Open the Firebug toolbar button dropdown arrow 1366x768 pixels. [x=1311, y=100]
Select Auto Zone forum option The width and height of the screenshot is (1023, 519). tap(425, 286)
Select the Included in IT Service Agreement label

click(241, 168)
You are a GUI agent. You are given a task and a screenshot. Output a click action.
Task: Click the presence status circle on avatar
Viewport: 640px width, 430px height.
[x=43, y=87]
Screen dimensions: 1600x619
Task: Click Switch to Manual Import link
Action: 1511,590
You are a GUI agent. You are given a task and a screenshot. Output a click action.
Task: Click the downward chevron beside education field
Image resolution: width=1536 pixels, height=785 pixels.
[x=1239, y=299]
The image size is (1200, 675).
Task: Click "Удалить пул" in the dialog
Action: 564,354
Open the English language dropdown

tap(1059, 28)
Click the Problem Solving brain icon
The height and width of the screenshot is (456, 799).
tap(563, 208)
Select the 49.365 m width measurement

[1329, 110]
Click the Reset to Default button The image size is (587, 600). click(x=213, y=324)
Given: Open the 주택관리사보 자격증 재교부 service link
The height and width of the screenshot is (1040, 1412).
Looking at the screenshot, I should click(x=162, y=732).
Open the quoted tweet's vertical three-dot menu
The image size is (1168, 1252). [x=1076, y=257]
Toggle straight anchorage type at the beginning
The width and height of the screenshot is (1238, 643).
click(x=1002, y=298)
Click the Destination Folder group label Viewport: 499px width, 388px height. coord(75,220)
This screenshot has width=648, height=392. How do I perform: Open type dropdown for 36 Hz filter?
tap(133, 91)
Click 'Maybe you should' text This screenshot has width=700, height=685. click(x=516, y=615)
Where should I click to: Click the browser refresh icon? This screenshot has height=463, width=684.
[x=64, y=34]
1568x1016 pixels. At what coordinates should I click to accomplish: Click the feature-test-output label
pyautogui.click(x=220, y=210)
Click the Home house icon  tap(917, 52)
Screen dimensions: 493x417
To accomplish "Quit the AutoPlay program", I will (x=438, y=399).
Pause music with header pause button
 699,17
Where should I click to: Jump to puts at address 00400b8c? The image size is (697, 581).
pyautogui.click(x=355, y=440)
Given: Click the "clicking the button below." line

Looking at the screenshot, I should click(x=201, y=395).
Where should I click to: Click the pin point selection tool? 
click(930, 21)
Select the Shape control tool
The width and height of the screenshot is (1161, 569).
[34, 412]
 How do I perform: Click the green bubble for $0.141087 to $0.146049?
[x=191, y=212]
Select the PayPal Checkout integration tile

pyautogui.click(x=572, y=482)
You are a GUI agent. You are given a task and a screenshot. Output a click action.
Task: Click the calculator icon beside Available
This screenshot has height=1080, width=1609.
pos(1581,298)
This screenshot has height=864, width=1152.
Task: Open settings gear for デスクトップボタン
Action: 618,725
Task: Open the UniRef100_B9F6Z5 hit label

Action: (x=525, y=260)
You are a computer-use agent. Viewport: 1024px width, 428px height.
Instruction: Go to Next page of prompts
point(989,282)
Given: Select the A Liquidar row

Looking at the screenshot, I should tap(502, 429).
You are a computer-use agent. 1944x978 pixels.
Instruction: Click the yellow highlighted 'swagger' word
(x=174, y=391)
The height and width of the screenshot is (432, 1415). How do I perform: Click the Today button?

● ● ● ● ● ● ●

Aim of the task = Your answer should be the listing itself, repeated exactly.

Output of the exercise =
Open the Firebug toolbar button dropdown arrow 1366x768 pixels. [x=1311, y=100]
Select Auto Zone forum option The width and height of the screenshot is (1023, 519). tap(425, 286)
Select the Included in IT Service Agreement label

click(241, 168)
You are a GUI agent. You are given a task and a screenshot. Output a click action.
Task: Click the presence status circle on avatar
Viewport: 640px width, 430px height.
[x=43, y=87]
Screen dimensions: 1600x619
Task: Click Switch to Manual Import link
Action: 1511,590
You are a GUI agent. You are given a task and a screenshot. Output a click action.
Task: Click the downward chevron beside education field
Image resolution: width=1536 pixels, height=785 pixels.
[x=1239, y=299]
The image size is (1200, 675).
Task: Click "Удалить пул" in the dialog
Action: 564,354
Open the English language dropdown

tap(1059, 28)
Click the Problem Solving brain icon
The height and width of the screenshot is (456, 799).
tap(563, 208)
Select the 49.365 m width measurement

[1329, 110]
Click the Reset to Default button The image size is (587, 600). click(x=213, y=324)
Given: Open the 주택관리사보 자격증 재교부 service link
The height and width of the screenshot is (1040, 1412).
Looking at the screenshot, I should click(x=162, y=732).
Open the quoted tweet's vertical three-dot menu
The image size is (1168, 1252). [x=1076, y=257]
Toggle straight anchorage type at the beginning
The width and height of the screenshot is (1238, 643).
click(x=1002, y=298)
Click the Destination Folder group label Viewport: 499px width, 388px height. coord(75,220)
This screenshot has width=648, height=392. How do I perform: Open type dropdown for 36 Hz filter?
tap(133, 91)
Click 'Maybe you should' text This screenshot has width=700, height=685. click(x=516, y=615)
Where should I click to: Click the browser refresh icon? This screenshot has height=463, width=684.
[x=64, y=34]
1568x1016 pixels. At what coordinates should I click to accomplish: Click the feature-test-output label
pyautogui.click(x=220, y=210)
Click the Home house icon  tap(917, 52)
Screen dimensions: 493x417
To accomplish "Quit the AutoPlay program", I will (x=438, y=399).
Pause music with header pause button
 699,17
Where should I click to: Jump to puts at address 00400b8c? The image size is (697, 581).
pyautogui.click(x=355, y=440)
Given: Click the "clicking the button below." line

Looking at the screenshot, I should click(x=201, y=395).
Where should I click to: Click the pin point selection tool? 
click(930, 21)
Select the Shape control tool
The width and height of the screenshot is (1161, 569).
[34, 412]
 How do I perform: Click the green bubble for $0.141087 to $0.146049?
[x=191, y=212]
Select the PayPal Checkout integration tile

pyautogui.click(x=572, y=482)
You are a GUI agent. You are given a task and a screenshot. Output a click action.
Task: Click the calculator icon beside Available
This screenshot has height=1080, width=1609.
pos(1581,298)
This screenshot has height=864, width=1152.
Task: Open settings gear for デスクトップボタン
Action: 618,725
Task: Open the UniRef100_B9F6Z5 hit label

Action: (x=525, y=260)
You are a computer-use agent. Viewport: 1024px width, 428px height.
Instruction: Go to Next page of prompts
point(989,282)
Given: Select the A Liquidar row

Looking at the screenshot, I should tap(502, 429).
You are a computer-use agent. 1944x978 pixels.
Instruction: Click the yellow highlighted 'swagger' word
(x=174, y=391)
The height and width of the screenshot is (432, 1415). How do I perform: Click the Today button?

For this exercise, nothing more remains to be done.